● **STATED GOAL**: Please turn the lines from the one with "Image resolution: width=754" to the one with "coord(601,476)" into a numbered list, skipping any blank lines. Leave the pictures out of your list.

● **EXTRACTED INFORMATION**:
● ● ●
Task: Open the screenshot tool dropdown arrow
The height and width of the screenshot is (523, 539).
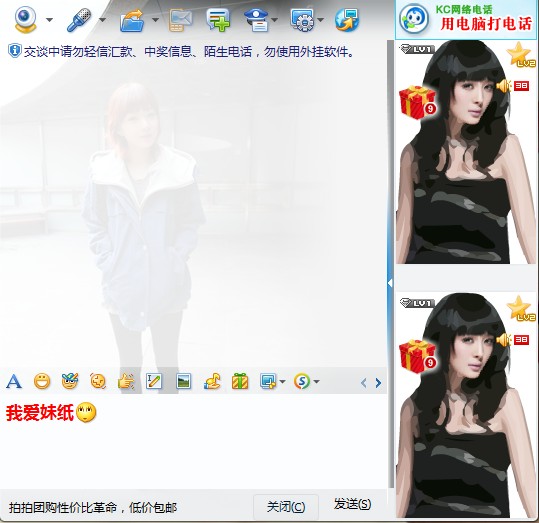Action: 283,381
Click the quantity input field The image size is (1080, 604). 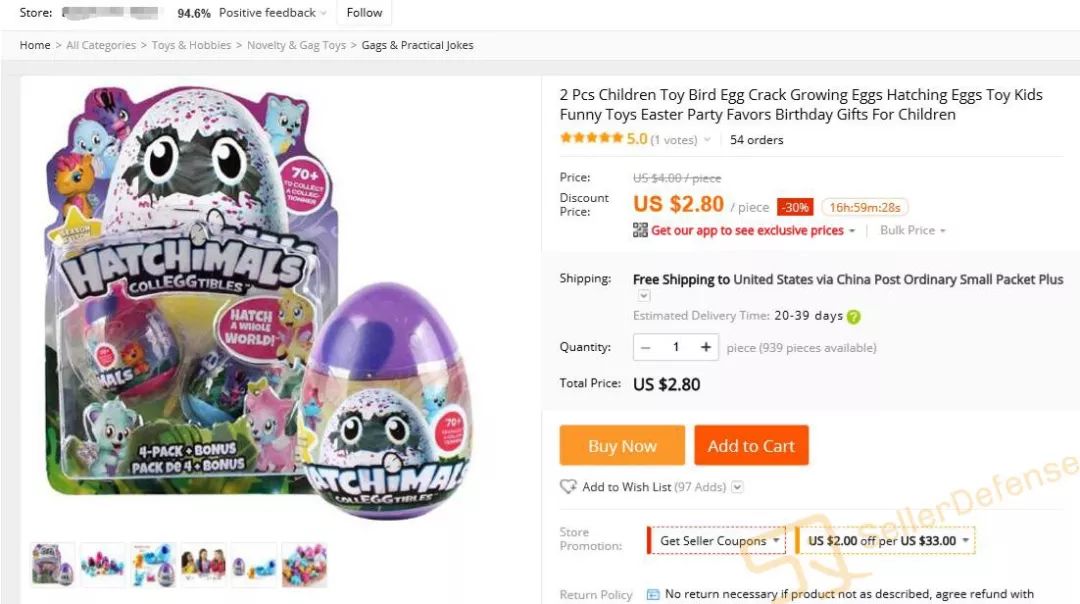click(676, 347)

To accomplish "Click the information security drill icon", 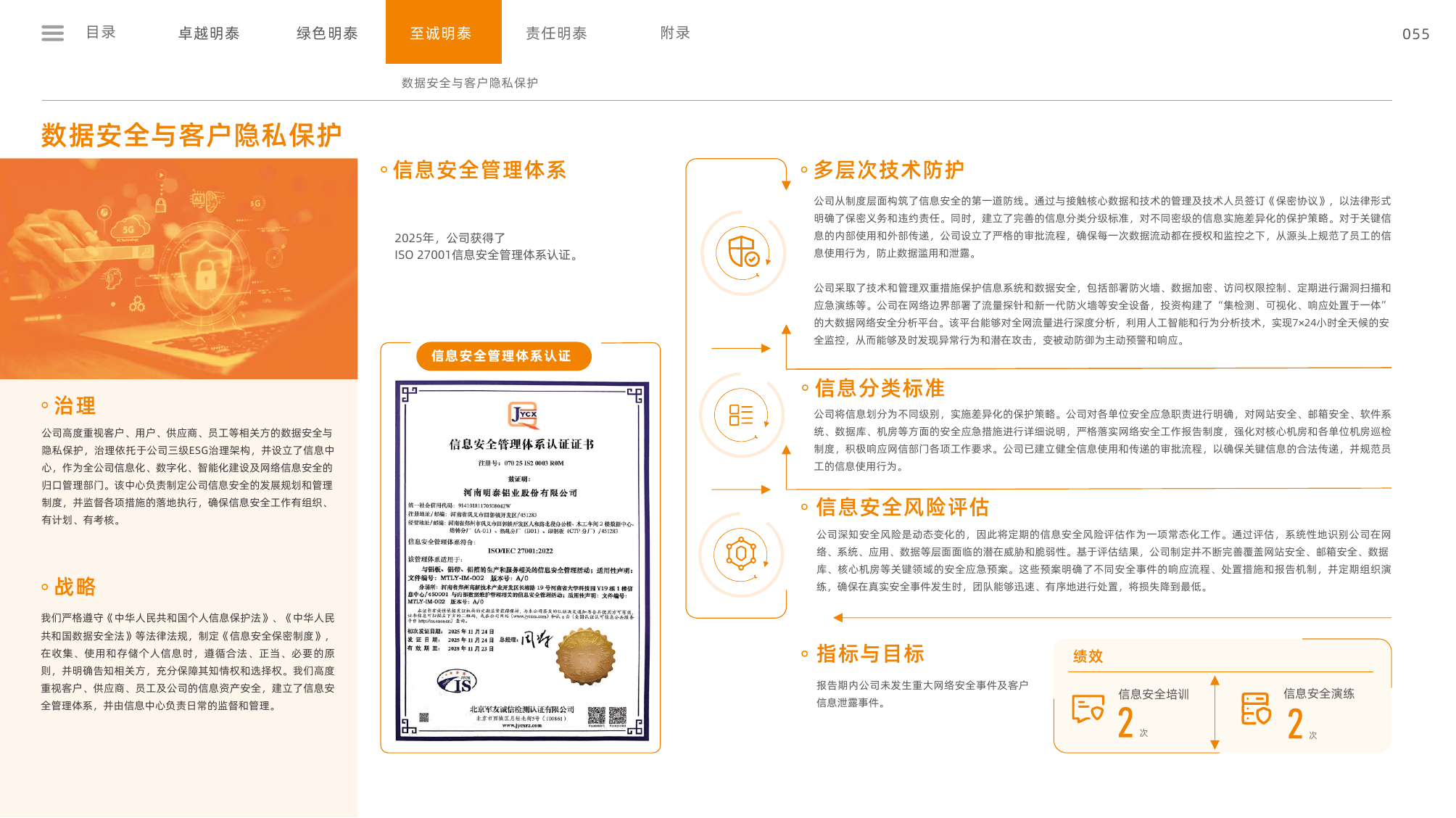I will (1257, 708).
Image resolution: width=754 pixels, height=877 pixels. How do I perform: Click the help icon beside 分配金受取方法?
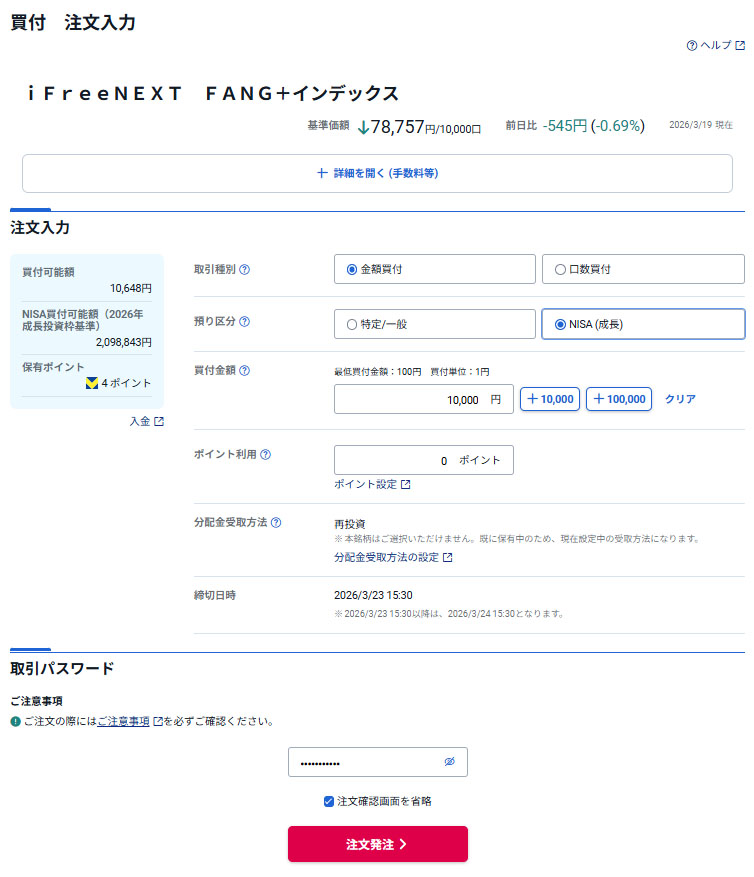[276, 522]
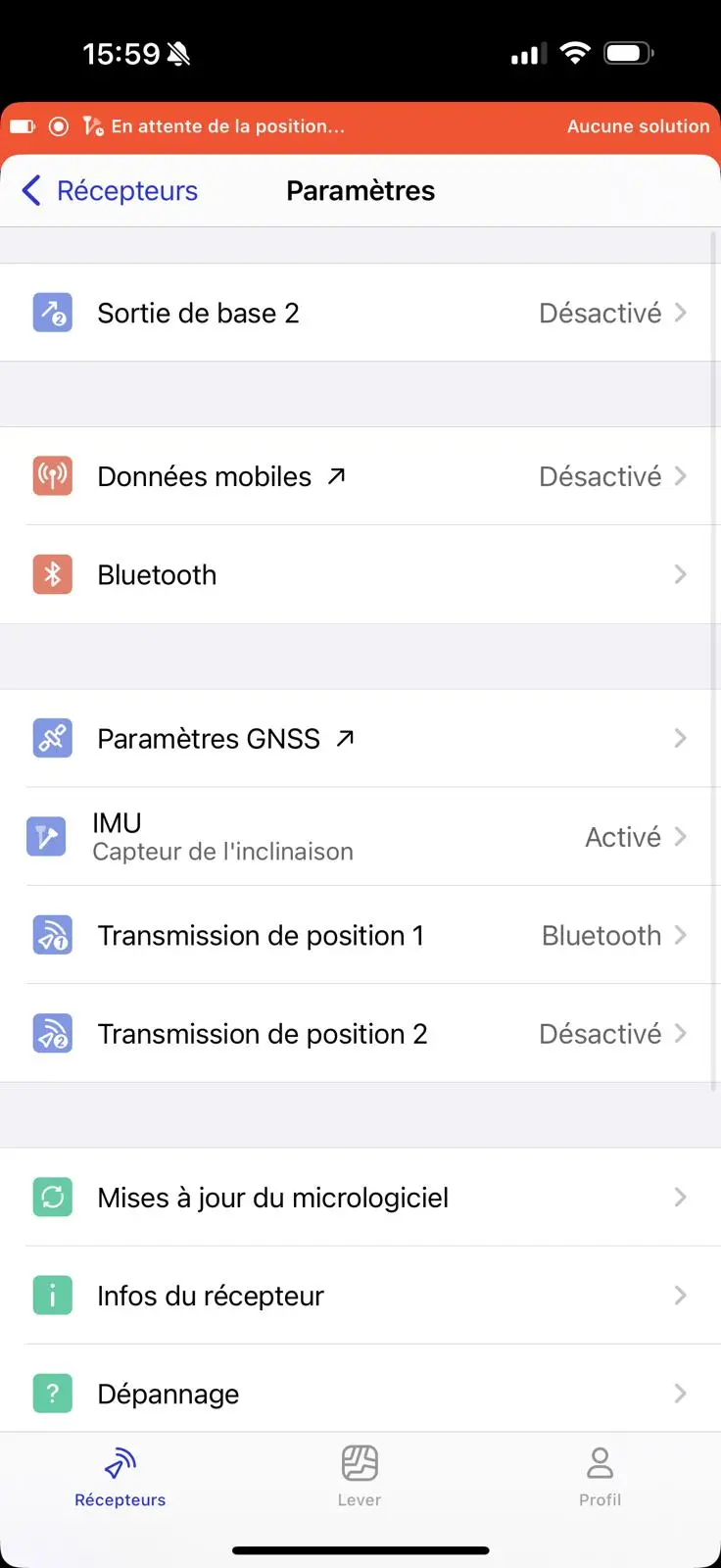Open Données mobiles status Désactivé
This screenshot has width=721, height=1568.
coord(601,476)
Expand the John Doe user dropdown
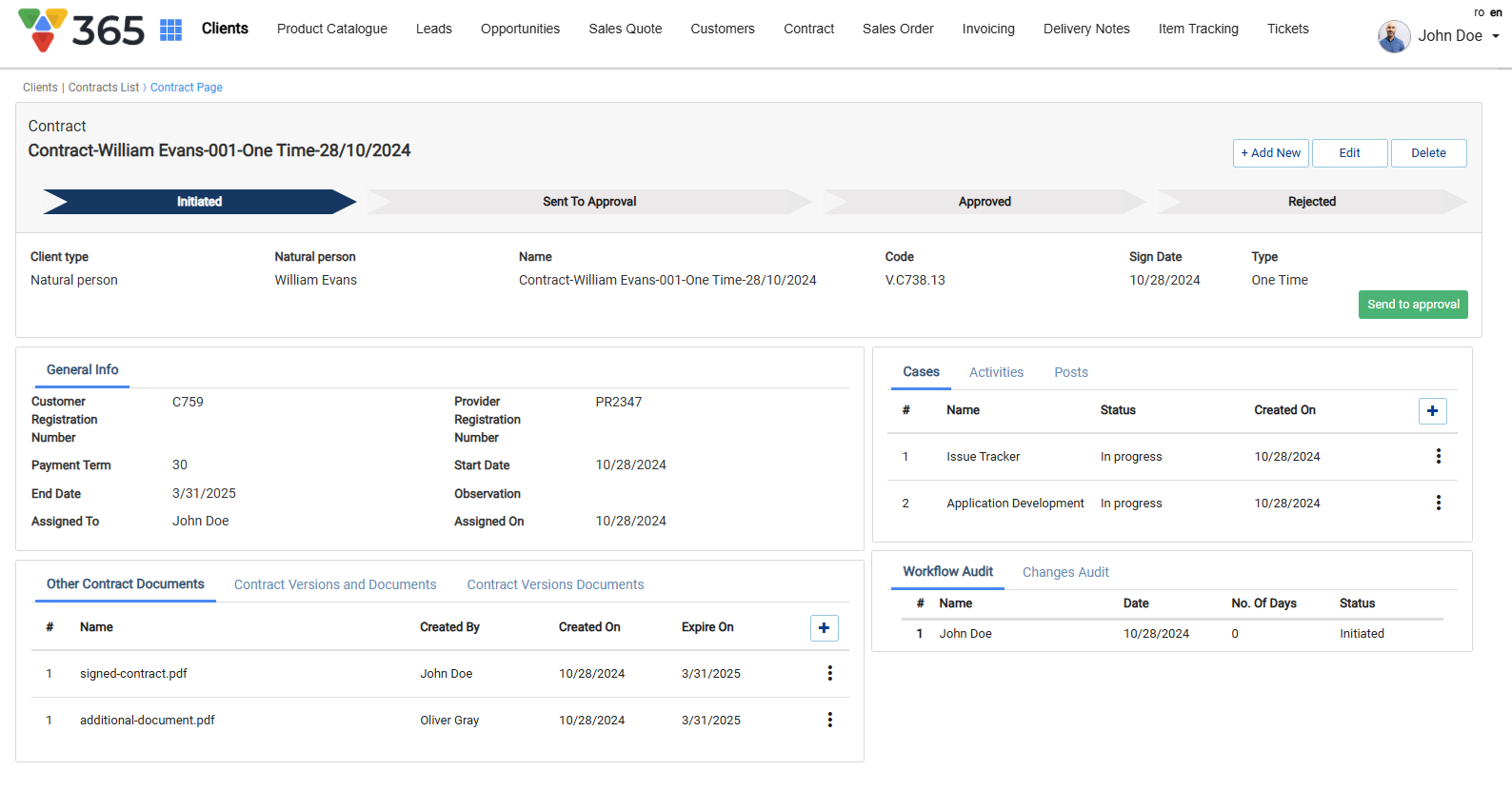 pyautogui.click(x=1495, y=36)
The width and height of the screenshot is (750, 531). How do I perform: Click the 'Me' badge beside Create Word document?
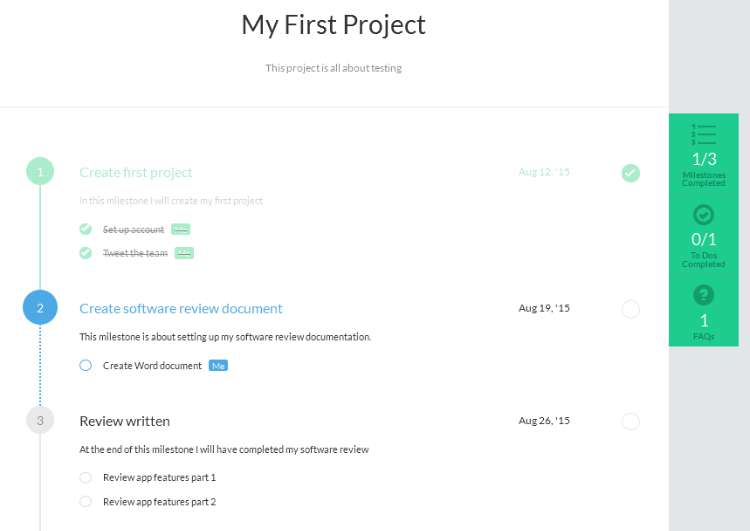218,365
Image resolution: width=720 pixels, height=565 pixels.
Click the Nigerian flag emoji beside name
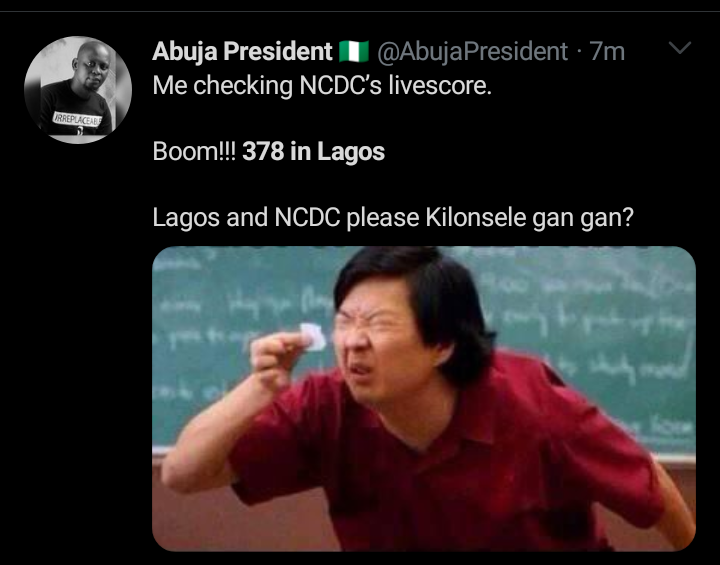[354, 51]
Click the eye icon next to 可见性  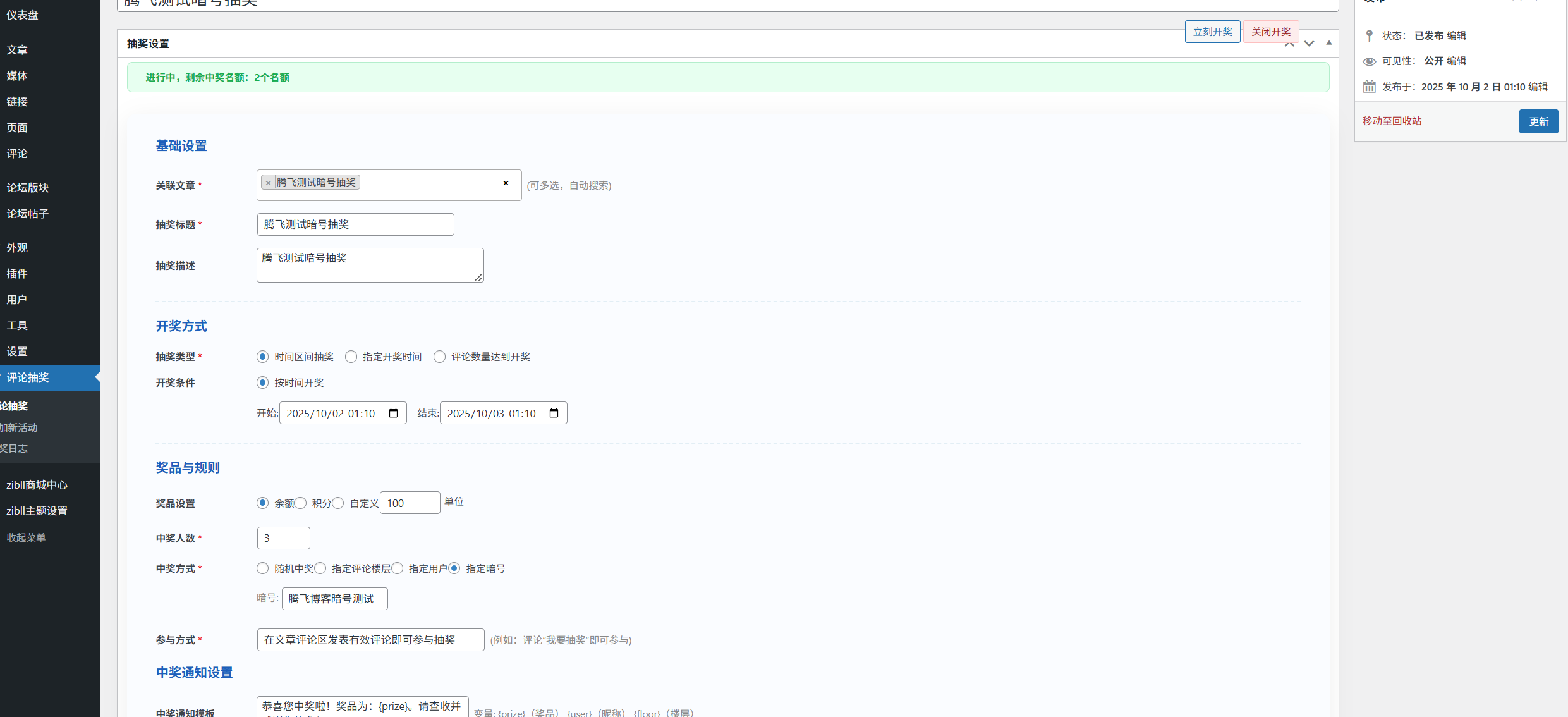[x=1369, y=61]
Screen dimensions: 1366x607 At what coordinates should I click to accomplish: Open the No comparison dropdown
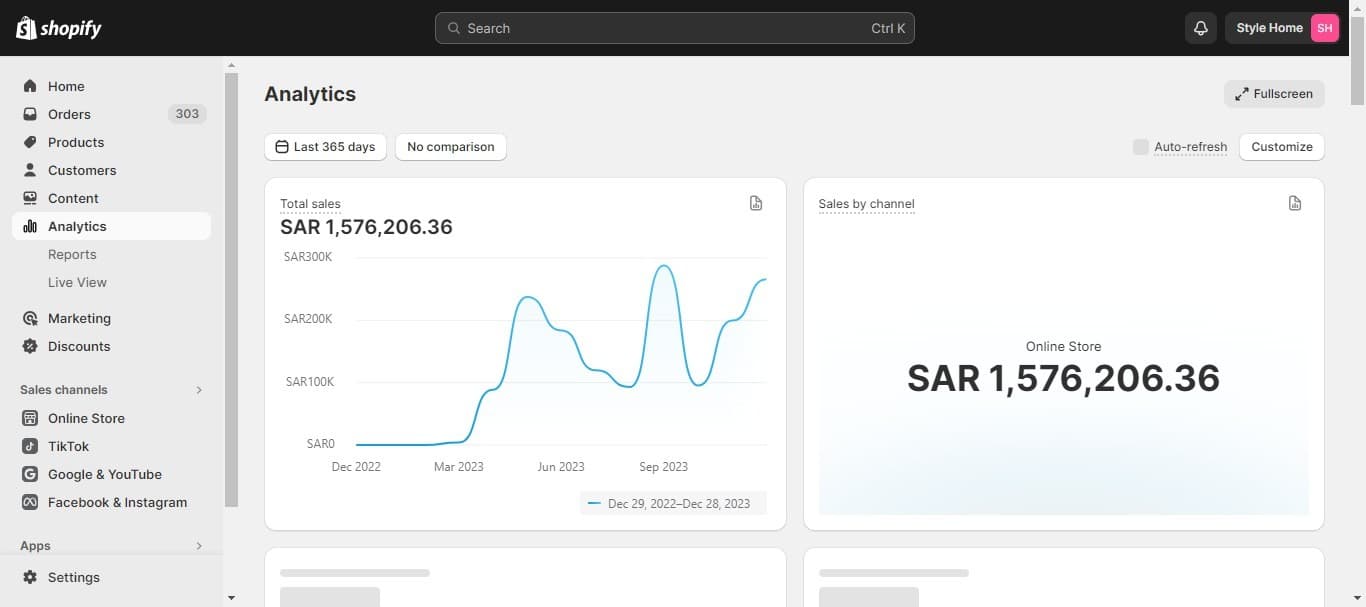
● ● ●
● **ANSWER TO THIS EXERCISE**:
1. Image resolution: width=754 pixels, height=877 pixels. How do I perform: Click the help icon beside 分配金受取方法?
2. [276, 522]
3. Open Données mobiles status Désactivé
4. This screenshot has width=721, height=1568.
5. coord(601,476)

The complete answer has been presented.